Efficacy of different treatment methods for ADHD and associated neuromotor coordination difficulties
This study investigated the efficacy of different treatment methods for Attention Deficit Hyperactivity Disorder (ADHD) in improving attention, and neuromotor difficulties. Children (N=95, 60 boys; 35 girls) with a mean age of 6.99+0.64 years were divided into five groups that represented different treatment modes: SharperBrain (n = 25); Neuromotor intervention (n = 21); Medication (n = 17); ADHD control (n = 18) and without ADHD control (n = 14). The Movement Assessment Battery for Children-2, Quick Neurological Screening Test-2 and Visual Motor Integration test-4 were used to determine the neuromotor status of the participants. Preand post-test group differences were analysed by means of two-way cross tabulation and Mann Whitney-tests.
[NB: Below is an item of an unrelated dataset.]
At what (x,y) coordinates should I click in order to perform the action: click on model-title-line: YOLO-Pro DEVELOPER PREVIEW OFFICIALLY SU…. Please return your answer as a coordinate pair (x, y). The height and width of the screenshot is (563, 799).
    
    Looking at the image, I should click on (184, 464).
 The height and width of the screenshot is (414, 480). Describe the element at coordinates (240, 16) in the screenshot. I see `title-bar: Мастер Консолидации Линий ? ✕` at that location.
Analysis of co-variance, the Kruskal-Wallis test and Chi-square analysis were performed to determine post-test differences between the 5 groups. Results indicated that the severity of ADHD symptoms reduced in all the treatment groups to a greater or lesser extent while each treatment showed distinct improvements. Visual-motor integration skills and the QNST-2 total score improved significantly (p<0.05), with tendencies of improved motor coordination (p>0.05) in the neuromotor treatment group while visual perception improved significantly in the medicated group. Motor difficulties benefited to a lesser extent from the medication and SB interventions. It is concluded that motor difficulties that can be treated by trained specialists in ADHD children in addition to other treatments can enhance the breadth of treatment approaches for ADHD children.
Keywords: Attention Deficit Hyperactivity Disorder (ADHD), intervention, methylphenidate, SharperBrainTM, sensory-motor therapy.